__SUPPLIED DATA__:
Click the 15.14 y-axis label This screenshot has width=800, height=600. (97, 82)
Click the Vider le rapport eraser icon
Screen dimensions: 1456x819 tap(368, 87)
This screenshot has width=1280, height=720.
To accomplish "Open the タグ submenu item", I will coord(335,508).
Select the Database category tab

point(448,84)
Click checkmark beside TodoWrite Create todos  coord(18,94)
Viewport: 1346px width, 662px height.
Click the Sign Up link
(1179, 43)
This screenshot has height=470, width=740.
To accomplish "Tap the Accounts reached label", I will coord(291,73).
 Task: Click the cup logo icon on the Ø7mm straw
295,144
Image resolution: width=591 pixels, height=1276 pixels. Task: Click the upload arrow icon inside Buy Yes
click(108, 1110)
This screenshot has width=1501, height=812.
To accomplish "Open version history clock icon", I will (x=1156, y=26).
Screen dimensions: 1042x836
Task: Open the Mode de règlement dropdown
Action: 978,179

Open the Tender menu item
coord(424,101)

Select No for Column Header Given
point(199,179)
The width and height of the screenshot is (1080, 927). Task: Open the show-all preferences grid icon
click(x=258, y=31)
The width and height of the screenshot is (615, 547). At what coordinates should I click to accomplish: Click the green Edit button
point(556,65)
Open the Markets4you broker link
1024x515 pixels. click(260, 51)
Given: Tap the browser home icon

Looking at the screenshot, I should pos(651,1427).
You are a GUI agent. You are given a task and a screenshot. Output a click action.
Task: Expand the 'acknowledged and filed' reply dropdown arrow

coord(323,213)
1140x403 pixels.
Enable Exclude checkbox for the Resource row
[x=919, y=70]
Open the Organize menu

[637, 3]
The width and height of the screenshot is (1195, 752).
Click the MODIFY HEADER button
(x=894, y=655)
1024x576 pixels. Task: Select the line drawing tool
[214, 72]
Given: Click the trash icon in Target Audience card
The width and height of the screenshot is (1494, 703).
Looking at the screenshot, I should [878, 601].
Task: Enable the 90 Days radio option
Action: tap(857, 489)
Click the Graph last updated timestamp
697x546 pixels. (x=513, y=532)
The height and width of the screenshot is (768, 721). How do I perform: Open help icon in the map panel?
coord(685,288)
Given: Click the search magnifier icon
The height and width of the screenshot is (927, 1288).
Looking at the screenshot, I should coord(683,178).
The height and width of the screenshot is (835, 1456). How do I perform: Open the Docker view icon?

__ACTIVITY__:
Beginning at the line that contains "The height and width of the screenshot is (768, 721).", give again every line down to the end of the material, exactly as written, and stop there.

__REPLY__:
The height and width of the screenshot is (768, 721). How do I perform: Open help icon in the map panel?
coord(685,288)
Given: Click the search magnifier icon
The height and width of the screenshot is (927, 1288).
Looking at the screenshot, I should coord(683,178).
The height and width of the screenshot is (835, 1456). How do I perform: Open the Docker view icon?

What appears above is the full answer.